Very true. However, never measuring or logging anything out of a desire to avoid the things you've enumerated can deprive a team of valuable information and lead to missed learning opportunities. The trick is to find the right balance.


> Your system makes two assumptions that have been thoroughly, repeatedly proven wrong:

> - It's possible to know what tasks are required to complete a project at the outset of a project.

Contrariwise, if you can't know what tasks are required to complete a sprint, your team is in deep shit. You can get a decent picture over a time horizon of 1-3 months, with certainty going down as the time horizon gets farther out. This is why Agile works.

> - It's possible to estimate how long those tasks will take to complete.

This is part of why you need to capture estimates and actuals. Even if those estimates are wrong, in practice, by comparing estimates to actuals by each developer, a picture will emerge of how far that developer will overshoot or undershoot their own estimates. Those estimates the become actionable data, even if they're wrong 100% of the time.


> Contrariwise, if you can't know what tasks are required to complete a sprint, your team is in deep shit. You can get a decent picture over a time horizon of 1-3 months, with certainty going down as the time horizon gets farther out. This is why Agile works.

Fair enough on the level of a sprint. In my experience, management and stakeholders rarely care about a sprint, they care about the project as a whole. And again, in my experience, the accuracy of estimates falls off precipitously once you get beyond 1 or 2 sprints, unless you're willing to pad estimates or lock down your plans to a degree that will hurt the success of your project (by not taking into account learnings as you build).

> This is part of why you need to capture estimates and actuals. Even if those estimates are wrong, in practice, by comparing estimates to actuals by each developer, a picture will emerge of how far that developer will overshoot or undershoot their own estimates. Those estimates the become actionable data, even if they're wrong 100% of the time.
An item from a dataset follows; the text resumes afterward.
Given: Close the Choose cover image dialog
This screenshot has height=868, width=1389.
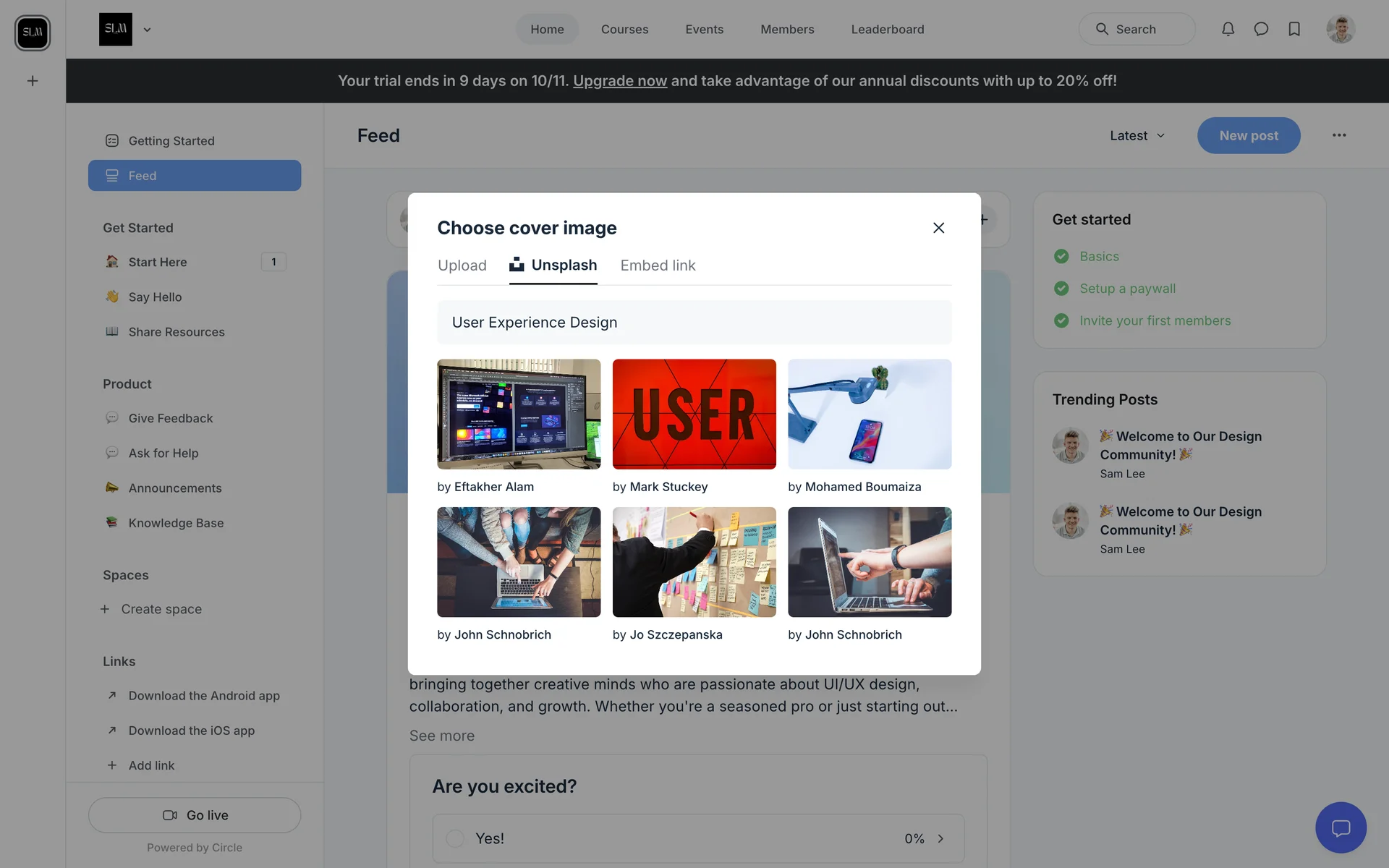Looking at the screenshot, I should pyautogui.click(x=938, y=228).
This would be true if estimates had high precision, but low accuracy (i.e. developer A consistently overestimates, and developer B consistently underestimates). In my experience, the opposite is more true than not - developers have relatively well tuned accuracy, but horrible precision. If everything goes according to plan, developers can estimate that fairly well. It's the amount of times things don't go according to plan that's the problem.